Extrait à lire:
----------

Ce jour-là toute la maisonnée s’était rassemblée pour me tapoter tantôt sur le dos,tantôt sur l’épaule pour me souhaiter le bon courage, moi qui n’avait jamais été plus loin que dans mes rêves, et me voila pousser à devenir homme avant l’heure, ce qui signifie être responsable et libre.
C’est aussi,ce jour-là que j’ai compris ce que c’est d’être responsable de ses actes et capable de décider, mais je sentais au fond de moi-même, que je n’avais aucune maîtrise sur mon destin.
Voyez-vous, je n’avais rien demandé, aux autres, je veux dire ma mère, mon grand père, et mon père qui était toujours absent, comme si je n’en avais jamais eu. Ils avaient décidé pour moi, de ce que je devais faire et là où je devais aller.
Ce soir là, ma mère me montrait du doigt la doublure de mon unique veston sur laquelle elle s’obstinait à recoudre après avoir inciser une entaille, en cachant à l’intérieure quelques billets de banque pour qu’ils ne soient pas volés !cette veste ne me quitta jamais durant tout mon séjour aux pays des dunes, collée à moi comme une seconde peau.
Je ne savais rien de ce qui m’attendait à cet endroit, je fus au début surpris de ses bâtisses qui rappelaient quelque peu, les maisonnettes de la Kabylie, mais celles-ci avaient quelques choses de particulier, elles communiquaient entre elles par d’étroites ruelles, traversées par de sortes de vérandas suspendues et qui reposaient sur de vieux troncs d’arbres formant ainsi un tunnel qui apporte abri et fraîcheur.
Le village d’el Hamel, est cerné par des montagnes de tous les cotés, et la zaouïa constituée d’une mosquée, d’une école coranique, de la « qoba » le mausolée et d’une auberge pour y recevoir les étudiants, des voyageurs et des mendiants. Telle une forteresse, elle s’élevait sur le mont Omrane,et étend toute sa masse imposante sur la rive gauche de l’oued Bou-Saada. Mohamed Belkacem, le fondateur des lieux à la tête de la confrérie la plus puissante du pays, décéda en 1897 et lègue son immense héritage à son unique enfant, sa fille Zeineb, vite récusée par son cousin Sidi Mohamed Belhadj et ses partisans, une femme à la tête d’une confrérie est un comble et une hérésie !
Lalla Zeineb, etait passionnée, audacieuse, et insoumise finit par triompher de ses ennemis et dirigea la zaouïa avec autorité.

----------

Matériaux recueillis:

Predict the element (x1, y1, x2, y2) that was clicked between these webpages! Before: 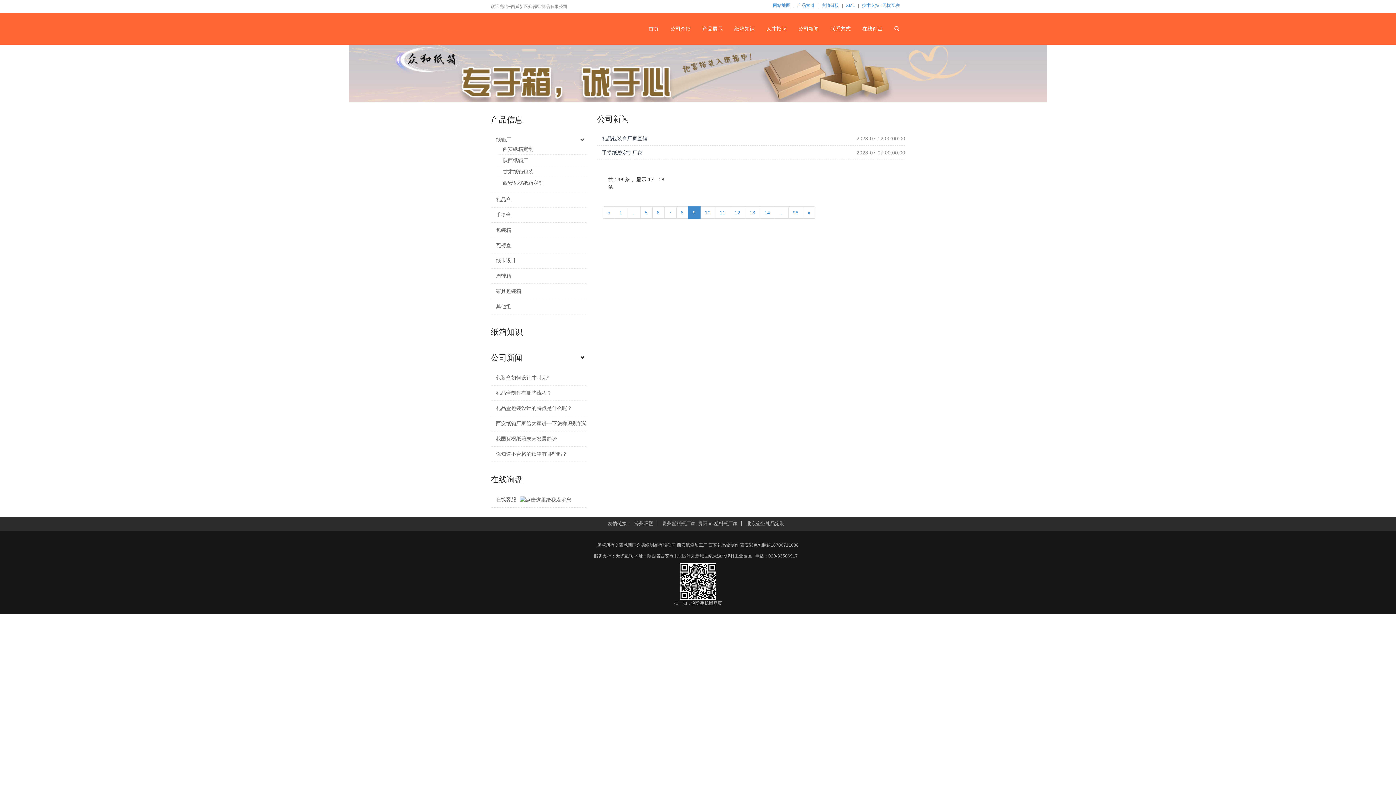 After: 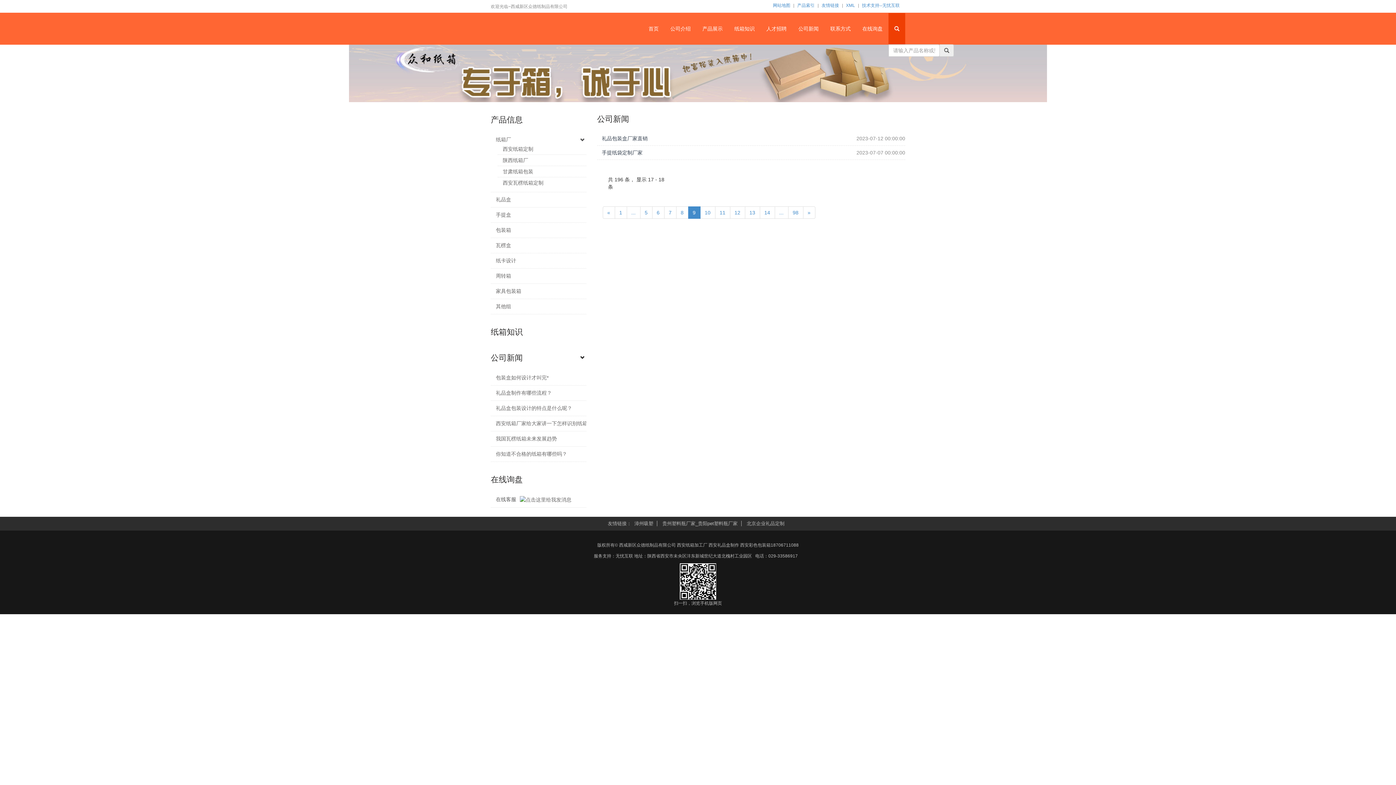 Action: bbox: (888, 13, 905, 44)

----------

Consignes:
1 > Répondez d'après l'extrait :
(a) Qu'est-ce que la mère cachait dans la doublure du veston ?
(b) Sur quel mont s'élevait la zaouïa ?
(c) En quelle année Mohamed Belkacem est-il décédé ?
2 > Recopiez le passage de l'extrait qui commence à « C’est aussi,ce jour-là » et se termine à « une seconde peau. », en substituant « manteau » à « veston ».
Appuyez-vous uniquement sur l'extrait pour répondre.

Corrigé:
1 >
(a) Quelques billets de banque.
(b) Sur le mont Omrane.
(c) En 1897.

2 >
C’est aussi,ce jour-là que j’ai compris ce que c’est d’être responsable de ses actes et capable de décider, mais je sentais au fond de moi-même, que je n’avais aucune maîtrise sur mon destin.
Voyez-vous, je n’avais rien demandé, aux autres, je veux dire ma mère, mon grand père, et mon père qui était toujours absent, comme si je n’en avais jamais eu. Ils avaient décidé pour moi, de ce que je devais faire et là où je devais aller.
Ce soir là, ma mère me montrait du doigt la doublure de mon unique manteau sur laquelle elle s’obstinait à recoudre après avoir inciser une entaille, en cachant à l’intérieure quelques billets de banque pour qu’ils ne soient pas volés !cette veste ne me quitta jamais durant tout mon séjour aux pays des dunes, collée à moi comme une seconde peau.